Indeed, Modernism is associated with the suspicion of "system"
and a rebellion against previously established norms.
one well-defined system of norms that Modernism begins to undermine.
We are told that Edna Pontellier abhors church services both
as a child and later as an adult, and that she rejects organized
religion as a source of solace and valid truth. Reflecting on
a childhood memory of wandering "impulsively" through
a field of tall grass, Edna tells Madame Ratignolle: "Likely
as not it was Sunday . . . and I was running away from prayers,
from the Presbyterian service, read in a spirit of gloom by my
father that chills me yet to think of" (Chopin 60). Again
we witness Edna's aversion to the trappings of religion when
she attends a church service with Robert: "A feeling of
oppression and drowsiness overcame Edna during the service. Her
head began to ache, and the lights on the altar swayed before
her eyes . . . her one thought was to quit the stifling atmosphere
of the church and reach the open air" (82). As Gilmore observes,
"Religion is just one of the certainties Edna unsettles
in the course of her development " (61).
Religion is inherently
tied to the structure of the nuclear family, another Victorian
institution later to be undermined by Modernism. According to
Gilmore, ". . . [Edna's] instinctive antipathy to Christianity
. . . derives in part from her awareness of its alliance with
the traditional family structure . . . Religion lends its authority
to the 'devout belief' that one-half of humanity ought to surrender
all other human interests and activities to concentrate its time,
strength and devotion upon the functions of maternity" (61).
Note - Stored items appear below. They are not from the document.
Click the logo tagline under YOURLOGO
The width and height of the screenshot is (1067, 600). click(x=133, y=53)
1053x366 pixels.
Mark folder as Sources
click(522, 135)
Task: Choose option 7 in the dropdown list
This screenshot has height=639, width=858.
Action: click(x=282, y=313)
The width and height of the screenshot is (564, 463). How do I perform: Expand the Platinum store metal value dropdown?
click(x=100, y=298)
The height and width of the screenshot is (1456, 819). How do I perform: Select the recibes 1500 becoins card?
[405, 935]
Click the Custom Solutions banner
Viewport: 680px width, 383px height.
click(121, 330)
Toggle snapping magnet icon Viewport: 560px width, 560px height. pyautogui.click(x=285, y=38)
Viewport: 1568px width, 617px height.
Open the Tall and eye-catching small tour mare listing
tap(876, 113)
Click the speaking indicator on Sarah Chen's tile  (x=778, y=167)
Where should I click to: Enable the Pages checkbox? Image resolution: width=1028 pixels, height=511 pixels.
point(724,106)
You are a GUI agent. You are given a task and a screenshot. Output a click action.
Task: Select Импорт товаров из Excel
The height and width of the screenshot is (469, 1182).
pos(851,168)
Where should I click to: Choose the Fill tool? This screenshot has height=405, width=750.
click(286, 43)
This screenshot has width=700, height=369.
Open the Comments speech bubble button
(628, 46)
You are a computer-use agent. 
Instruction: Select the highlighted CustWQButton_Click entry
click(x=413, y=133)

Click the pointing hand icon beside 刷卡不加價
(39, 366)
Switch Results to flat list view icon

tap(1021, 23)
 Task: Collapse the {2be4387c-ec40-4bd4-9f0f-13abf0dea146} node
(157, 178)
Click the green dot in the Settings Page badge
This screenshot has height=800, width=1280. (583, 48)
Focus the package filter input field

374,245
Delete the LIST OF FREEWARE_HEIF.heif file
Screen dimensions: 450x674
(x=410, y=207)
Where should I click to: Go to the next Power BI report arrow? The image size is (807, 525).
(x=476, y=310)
The mother-women surrounding Edna at Grand Isle renounce their
individual identities with an intensity approximating religious
conviction: "They were women who idolized their children,
worshipped their husbands and esteemed it a holy privilege to
efface themselves as individuals and grow wings as ministering
angels" (51). The ideal embodiment of the Victorian mother's
role, Madame Ratignolle, is even likened to the holy mother of
Christ: "Mrs. Pontellier liked to sit and gaze at her fair
companion as she might look upon a faultless Madonna" (54).
For the Victorians,
the structure of the nuclear family and its clearly defined gender
roles is, like religion, a device for averting social pathology.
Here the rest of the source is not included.